A person using Paycom's expense reporting app on a smartphone

Image source: Paycom Software.

The 50-to-2,000-employee market is a gold mine

Paycom's licensing agreements generally include a per-employee fee. That fact, coupled with some new business wins in the 2,000-to-8,000-employee range, has led many (including me) to speculate that Paycom may be trying to expand its sales efforts into larger companies. Richison, however, explained at a Dec. 5 tech summit that this is not the case.

Typically what you'll see as you go way far upmarket, it's the same thing you experience in low market. They use less of a full solution. If you go to a 30,000-employee [company] using one of our competitors, they're primarily using them for payroll and tax depositing and filing. They've built the other software around it, and now they're integrating point solution providers. So if you go too far upmarket, you run into that type of decision tree. Likewise, if you're going small business, it's more referral based, and they might only need one of your products. Well, our value proposition is we have 29 modules and 1 database ... the value proposition there starts to break down if you go too high up-market or too low down-market.

At a conference the next day, Richison provided more detail around how much opportunity still exists in the smaller-size companies Paycom targets.

According to the U.S. Labor Bureau statistics, in 2009 ... there were 126 million workers in the U.S., and what we were able to identify at that time is about 50 million of them worked for companies in our sweet spot. And so as we take our total opportunity for any one employee, which is well over four-hundred dollars -- we have not updated that since our IPO, and we've released a lot of new products since then -- and so as we calculate that out, it's well over a $20 billion opportunity for us, and so that's what we're focused on is that mid-market.

With so much untapped potential remaining in the market where its value proposition is the strongest, there's simply no need at this point for Paycom to pursue larger (or smaller) companies that would result in lower win rates.

A sales force singularly focused on new business

Paycom's current client base uses, on average, about one-third of Paycom's available software modules. So there's still a significant opportunity to cross-sell existing modules to current customers. However, Richison has a simple reason why the reps in the field don't waste their time on incremental dollars from existing clients:

Landing new business -- when we represent 2% of the overall TAM [total addressable market] for us -- obviously that's the largest opportunity. Our outside sales reps don't go back into the client base after the clients have been on-boarded for longer than 30 days, so they're really focused on the hunting side.

After a big run-up, margins may still have room to expand

Paycom's adjusted EBITDA margin has risen dramatically in recent years -- from 16.7% in 2012 to 28.7% in 2016 -- and the company's latest guidance implies an adjusted EBITDA margin of around 31% for full-year 2017. CFO Craig Bolte said at a conference in November:

We continue to update our kind of medium-term margin targets.
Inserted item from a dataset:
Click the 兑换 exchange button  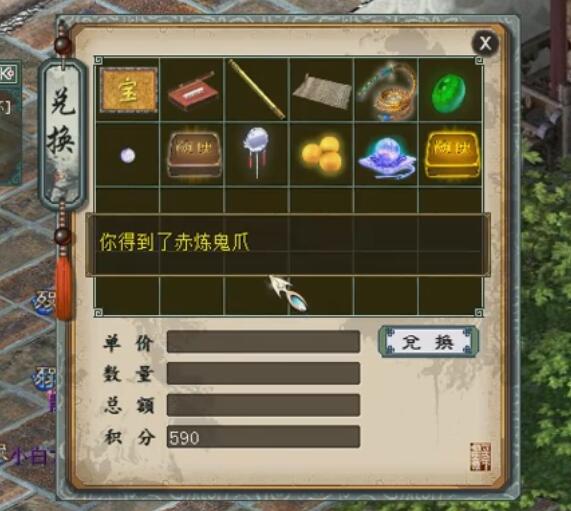click(x=428, y=342)
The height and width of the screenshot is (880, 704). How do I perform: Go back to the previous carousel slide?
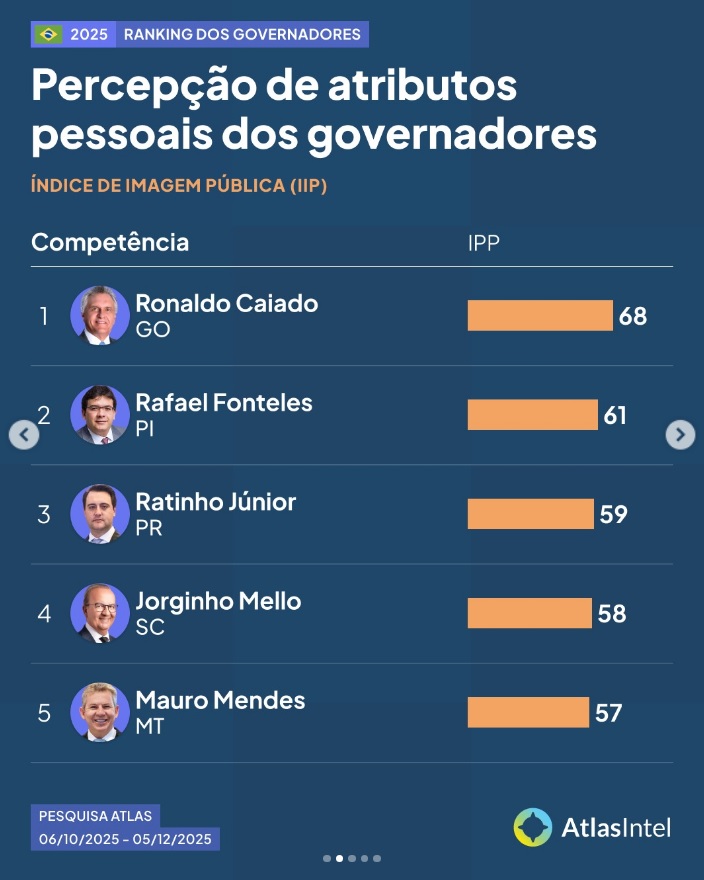point(24,434)
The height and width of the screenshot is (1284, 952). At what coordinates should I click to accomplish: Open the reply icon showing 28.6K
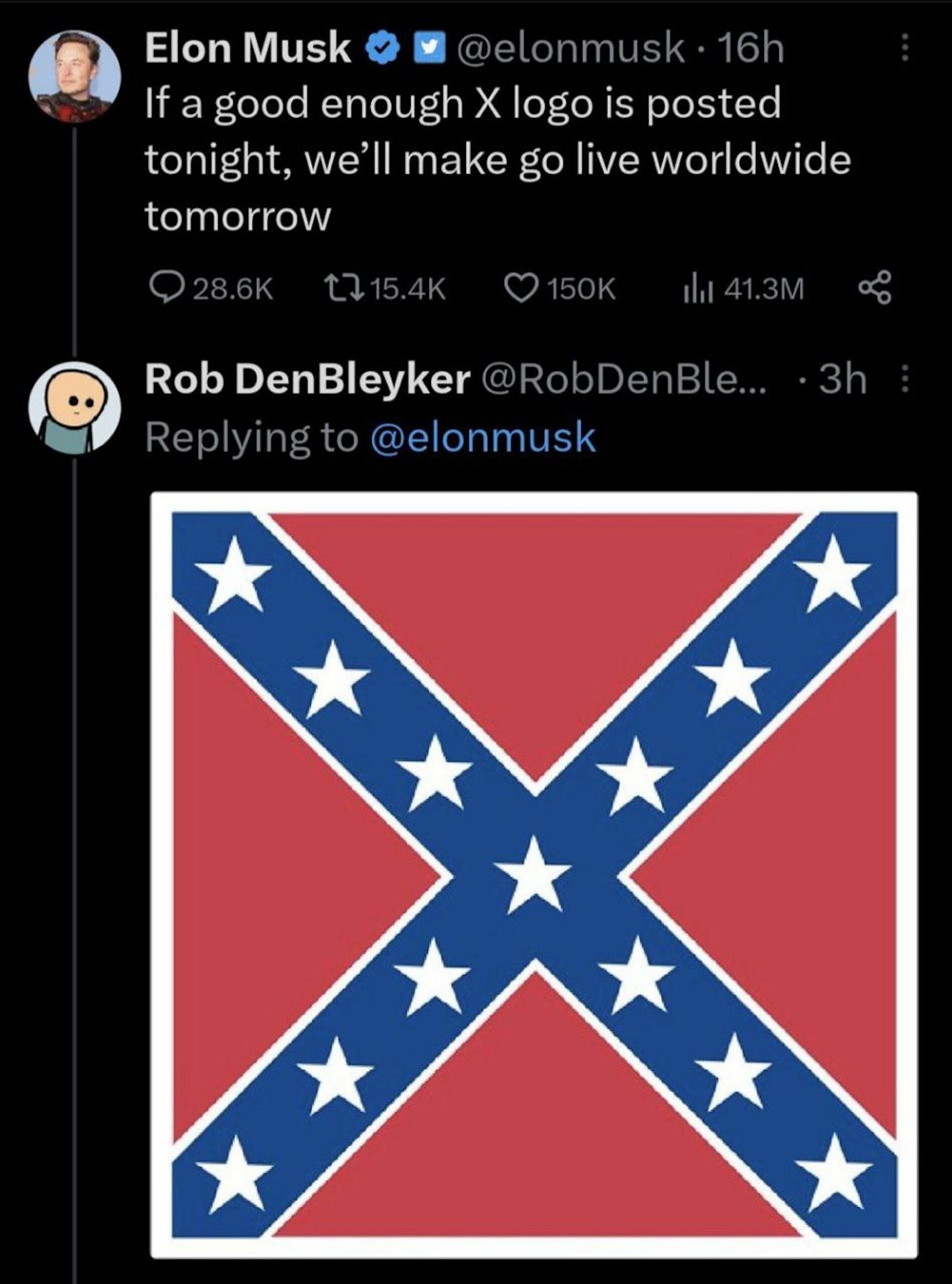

We updated it about a year ago to go up to 30 to 33%. And like you said, we're really hitting that -- the bottom end of that -- already this year. You know one thing, we're really focused on growth. So this isn't levers we're trying to pull to increase our margins, it's just we're focused on growth and when we bring on the business we bring on, it follows similar margin profiles to the business we already have. So I think we're still kind of early on to start pulling those margin levers.

Perhaps I'm over-focusing on a couple of words, but I think the fact that Bolte said "medium-term margin targets" in the above quote is telling. On previous conference calls, those adjusted EBITDA margin targets have been referred to as "long-term." To me, Bolte's comments clearly imply that there's another level Paycom believes it can achieve beyond the 30% to 33% target they've set.

The grandest of ambitions

Richison hasn't been afraid in the past to talk about big goals. He's mentioned the potential for 120 total U.S. sales offices (which currently number 45). He's discussed the company's ambitions of $1 billion in annual sales. In Paycom's most recent conference appearance, in early December, however, Richison spoke about the company's boldest objective yet -- to replace ADP as the industry leader.

The quarter-to-quarter messaging is extremely important ... but we also know what we're working on as our overall goal, and that's to be the No. 1 in this industry. You know, people laughed at that four years ago, and I'm sure there's people laughing at that right now. But our value proposition remains extremely strong, and we're focused on that.

Admittedly, that goal seems like the tallest of orders, given that ADP is more than 10 times Paycom's size by market cap, and reported $11.7 billion in revenue last year compared to Paycom's $329.1 million. But based solely on the success Paycom has had at ADP's expense over the last several years, I wouldn't want to bet against the company.